◆ **EXERCISE REQUIREMENTS**: Search the records below for the word "date" and show every line where it occurs.

◆ **EXERCISE INPUTS**:
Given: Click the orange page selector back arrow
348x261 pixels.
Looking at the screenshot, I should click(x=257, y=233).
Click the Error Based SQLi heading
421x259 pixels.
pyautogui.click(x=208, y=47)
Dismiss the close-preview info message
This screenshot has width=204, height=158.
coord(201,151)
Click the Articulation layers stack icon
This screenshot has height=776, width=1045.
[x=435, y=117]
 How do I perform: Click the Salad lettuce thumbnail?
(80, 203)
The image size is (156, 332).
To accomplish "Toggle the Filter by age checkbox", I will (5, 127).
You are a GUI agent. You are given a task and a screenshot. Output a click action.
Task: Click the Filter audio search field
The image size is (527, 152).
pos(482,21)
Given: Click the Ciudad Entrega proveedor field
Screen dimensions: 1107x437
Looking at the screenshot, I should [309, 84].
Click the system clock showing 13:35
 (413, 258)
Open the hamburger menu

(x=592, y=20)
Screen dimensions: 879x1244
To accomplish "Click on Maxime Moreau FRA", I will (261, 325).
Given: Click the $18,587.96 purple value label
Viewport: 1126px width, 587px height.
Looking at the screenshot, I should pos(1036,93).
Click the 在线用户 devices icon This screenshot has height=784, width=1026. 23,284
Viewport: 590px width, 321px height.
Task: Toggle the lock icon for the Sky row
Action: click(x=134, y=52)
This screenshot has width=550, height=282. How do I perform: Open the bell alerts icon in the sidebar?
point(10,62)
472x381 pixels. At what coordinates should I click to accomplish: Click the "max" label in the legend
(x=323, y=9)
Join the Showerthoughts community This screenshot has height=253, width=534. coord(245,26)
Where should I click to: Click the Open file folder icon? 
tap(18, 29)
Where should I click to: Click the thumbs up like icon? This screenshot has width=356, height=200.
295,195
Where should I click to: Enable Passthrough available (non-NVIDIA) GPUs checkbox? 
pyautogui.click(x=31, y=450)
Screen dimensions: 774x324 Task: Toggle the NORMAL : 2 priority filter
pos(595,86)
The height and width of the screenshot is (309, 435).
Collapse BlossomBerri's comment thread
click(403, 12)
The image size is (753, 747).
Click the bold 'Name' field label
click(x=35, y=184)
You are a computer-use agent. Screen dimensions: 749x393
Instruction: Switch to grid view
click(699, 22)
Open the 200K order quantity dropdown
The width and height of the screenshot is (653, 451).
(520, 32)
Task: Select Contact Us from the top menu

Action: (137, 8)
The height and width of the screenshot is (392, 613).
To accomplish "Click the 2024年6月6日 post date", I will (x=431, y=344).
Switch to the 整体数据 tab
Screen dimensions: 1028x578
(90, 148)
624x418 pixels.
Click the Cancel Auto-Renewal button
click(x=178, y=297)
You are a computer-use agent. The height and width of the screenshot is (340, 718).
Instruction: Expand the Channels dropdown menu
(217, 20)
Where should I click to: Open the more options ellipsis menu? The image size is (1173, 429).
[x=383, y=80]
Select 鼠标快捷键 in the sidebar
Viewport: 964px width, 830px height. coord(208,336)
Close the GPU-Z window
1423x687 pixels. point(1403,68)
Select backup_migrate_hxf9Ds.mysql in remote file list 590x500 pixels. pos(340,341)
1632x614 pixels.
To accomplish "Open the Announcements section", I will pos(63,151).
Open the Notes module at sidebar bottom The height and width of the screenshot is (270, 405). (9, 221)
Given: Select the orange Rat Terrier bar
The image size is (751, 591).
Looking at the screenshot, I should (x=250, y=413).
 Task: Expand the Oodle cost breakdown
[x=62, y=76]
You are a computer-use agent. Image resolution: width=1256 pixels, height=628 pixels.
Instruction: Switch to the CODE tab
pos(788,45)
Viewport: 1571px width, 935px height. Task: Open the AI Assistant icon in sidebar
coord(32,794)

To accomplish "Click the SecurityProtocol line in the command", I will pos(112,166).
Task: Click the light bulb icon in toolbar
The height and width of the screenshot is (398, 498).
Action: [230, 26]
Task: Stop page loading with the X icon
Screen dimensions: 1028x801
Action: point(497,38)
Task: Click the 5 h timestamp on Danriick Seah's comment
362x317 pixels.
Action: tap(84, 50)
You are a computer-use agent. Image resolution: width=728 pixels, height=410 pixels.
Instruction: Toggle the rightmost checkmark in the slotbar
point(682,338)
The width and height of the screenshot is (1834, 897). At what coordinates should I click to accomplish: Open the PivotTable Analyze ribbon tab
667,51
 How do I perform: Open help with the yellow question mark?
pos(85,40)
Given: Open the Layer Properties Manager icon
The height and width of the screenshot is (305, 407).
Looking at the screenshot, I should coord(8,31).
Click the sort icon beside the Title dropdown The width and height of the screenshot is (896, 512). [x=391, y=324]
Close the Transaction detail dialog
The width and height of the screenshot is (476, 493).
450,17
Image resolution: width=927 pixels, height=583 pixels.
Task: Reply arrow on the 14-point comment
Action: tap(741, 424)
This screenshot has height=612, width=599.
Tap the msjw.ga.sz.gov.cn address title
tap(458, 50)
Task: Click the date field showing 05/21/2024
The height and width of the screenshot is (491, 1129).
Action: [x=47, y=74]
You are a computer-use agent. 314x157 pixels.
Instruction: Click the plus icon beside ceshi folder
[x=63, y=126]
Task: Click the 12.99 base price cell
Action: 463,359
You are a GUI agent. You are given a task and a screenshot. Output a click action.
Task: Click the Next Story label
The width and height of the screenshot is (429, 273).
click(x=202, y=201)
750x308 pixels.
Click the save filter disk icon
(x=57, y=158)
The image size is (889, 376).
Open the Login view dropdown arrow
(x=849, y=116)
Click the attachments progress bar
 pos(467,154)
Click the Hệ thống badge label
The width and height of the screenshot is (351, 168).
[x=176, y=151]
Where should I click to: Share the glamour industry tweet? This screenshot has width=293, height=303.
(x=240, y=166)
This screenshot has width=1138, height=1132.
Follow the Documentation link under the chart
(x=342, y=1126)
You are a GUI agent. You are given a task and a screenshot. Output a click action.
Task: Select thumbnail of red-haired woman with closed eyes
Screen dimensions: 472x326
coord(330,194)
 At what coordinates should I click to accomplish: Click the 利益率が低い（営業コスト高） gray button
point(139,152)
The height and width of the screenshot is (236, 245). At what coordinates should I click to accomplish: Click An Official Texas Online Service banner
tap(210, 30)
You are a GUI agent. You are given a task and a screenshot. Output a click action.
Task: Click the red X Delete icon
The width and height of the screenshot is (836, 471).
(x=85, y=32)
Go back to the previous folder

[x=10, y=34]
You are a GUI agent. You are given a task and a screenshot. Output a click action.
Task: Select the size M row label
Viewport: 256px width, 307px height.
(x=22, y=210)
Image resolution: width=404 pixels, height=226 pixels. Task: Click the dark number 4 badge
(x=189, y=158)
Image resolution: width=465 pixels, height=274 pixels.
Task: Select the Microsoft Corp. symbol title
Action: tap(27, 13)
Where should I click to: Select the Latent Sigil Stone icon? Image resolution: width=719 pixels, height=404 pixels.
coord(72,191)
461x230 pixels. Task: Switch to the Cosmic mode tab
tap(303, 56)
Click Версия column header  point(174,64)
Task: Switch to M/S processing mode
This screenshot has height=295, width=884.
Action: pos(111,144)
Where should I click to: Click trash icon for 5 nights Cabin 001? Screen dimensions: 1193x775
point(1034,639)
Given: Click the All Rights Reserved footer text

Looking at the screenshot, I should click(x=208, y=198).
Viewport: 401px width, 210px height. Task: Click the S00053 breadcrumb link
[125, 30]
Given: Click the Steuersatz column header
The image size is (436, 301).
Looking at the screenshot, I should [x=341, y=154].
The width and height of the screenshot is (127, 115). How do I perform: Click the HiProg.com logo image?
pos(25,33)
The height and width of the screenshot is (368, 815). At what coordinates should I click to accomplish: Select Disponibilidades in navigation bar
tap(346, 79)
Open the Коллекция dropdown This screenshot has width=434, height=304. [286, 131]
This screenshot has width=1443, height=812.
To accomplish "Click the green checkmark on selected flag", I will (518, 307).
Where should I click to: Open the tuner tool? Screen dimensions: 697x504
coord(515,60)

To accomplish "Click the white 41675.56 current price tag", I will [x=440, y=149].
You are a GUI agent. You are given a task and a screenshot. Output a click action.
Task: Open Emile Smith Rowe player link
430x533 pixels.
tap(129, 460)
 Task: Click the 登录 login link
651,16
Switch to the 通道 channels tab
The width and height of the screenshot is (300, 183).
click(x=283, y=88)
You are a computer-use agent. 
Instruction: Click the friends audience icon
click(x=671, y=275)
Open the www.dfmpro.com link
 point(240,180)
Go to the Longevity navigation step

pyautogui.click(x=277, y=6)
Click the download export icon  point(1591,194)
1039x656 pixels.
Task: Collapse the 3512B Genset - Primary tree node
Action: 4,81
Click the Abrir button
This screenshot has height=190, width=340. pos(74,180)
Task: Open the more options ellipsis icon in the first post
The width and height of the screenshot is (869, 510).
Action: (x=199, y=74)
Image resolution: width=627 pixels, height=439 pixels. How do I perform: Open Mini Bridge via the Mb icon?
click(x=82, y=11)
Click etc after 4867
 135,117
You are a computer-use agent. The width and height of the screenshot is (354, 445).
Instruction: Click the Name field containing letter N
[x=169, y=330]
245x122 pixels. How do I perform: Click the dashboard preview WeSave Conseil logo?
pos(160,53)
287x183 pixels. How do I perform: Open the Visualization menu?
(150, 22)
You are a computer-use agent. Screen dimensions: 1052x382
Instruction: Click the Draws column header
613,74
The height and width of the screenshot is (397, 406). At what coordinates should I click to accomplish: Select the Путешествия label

◆ **THE COMPLETED TASK**:
To accomplish "Click the 2024年6月6日 post date", I will (x=431, y=344).
Task: Click the date field showing 05/21/2024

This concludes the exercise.